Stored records
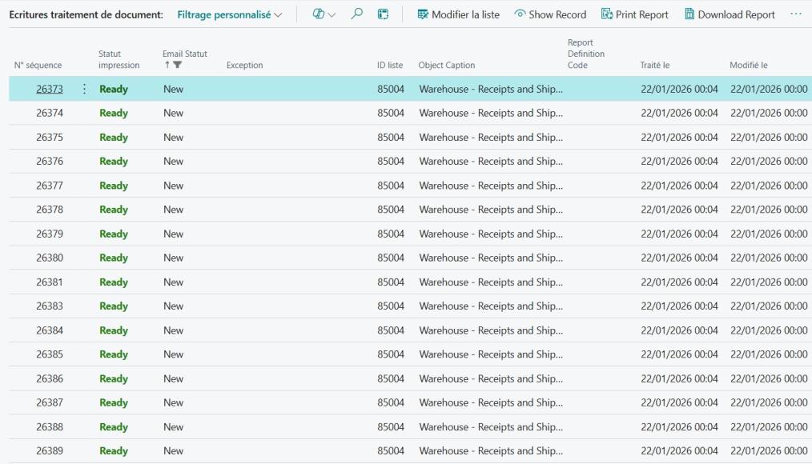This screenshot has height=464, width=812.
Task: Click the Statut impression column header
Action: pos(119,60)
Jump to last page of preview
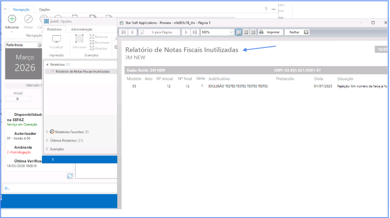 pos(195,32)
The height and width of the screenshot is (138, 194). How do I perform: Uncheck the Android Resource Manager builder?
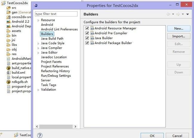[x=87, y=28]
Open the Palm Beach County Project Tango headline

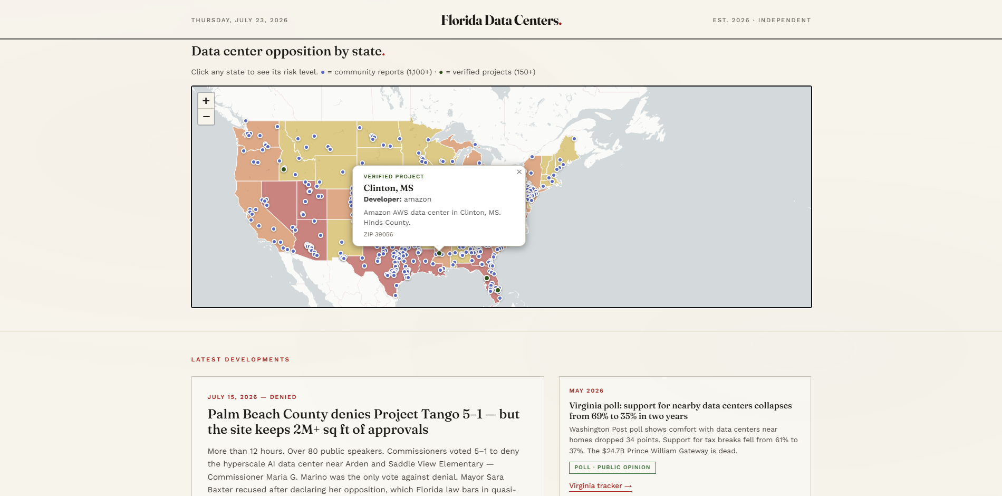pyautogui.click(x=363, y=422)
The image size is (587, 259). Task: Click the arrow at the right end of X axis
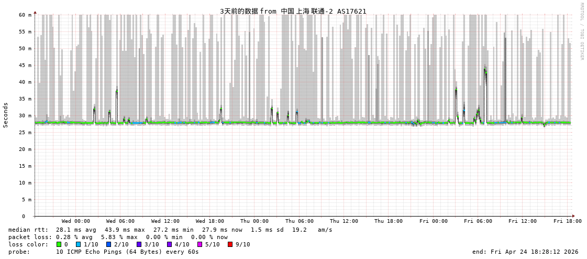tap(573, 216)
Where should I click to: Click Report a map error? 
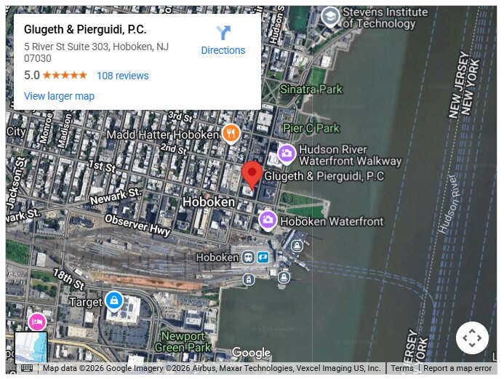pyautogui.click(x=457, y=368)
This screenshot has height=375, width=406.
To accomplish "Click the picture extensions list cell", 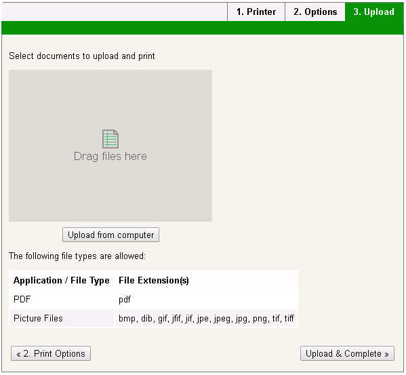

**What to work on**
Your task is to retype, exactly and only, the lines from the line holding "Jump to last page of preview" through the final line of the data above, with both ends kept. Drop the pictures.

**Output**
Jump to last page of preview
 pos(195,32)
The height and width of the screenshot is (138, 194). How do I perform: Uncheck the Android Resource Manager builder?
[x=87, y=28]
Open the Palm Beach County Project Tango headline

pyautogui.click(x=363, y=422)
The image size is (587, 259). Task: Click the arrow at the right end of X axis
tap(573, 216)
Where should I click to: Click Report a map error? 
pyautogui.click(x=457, y=368)
This screenshot has height=375, width=406.
To accomplish "Click the picture extensions list cell", 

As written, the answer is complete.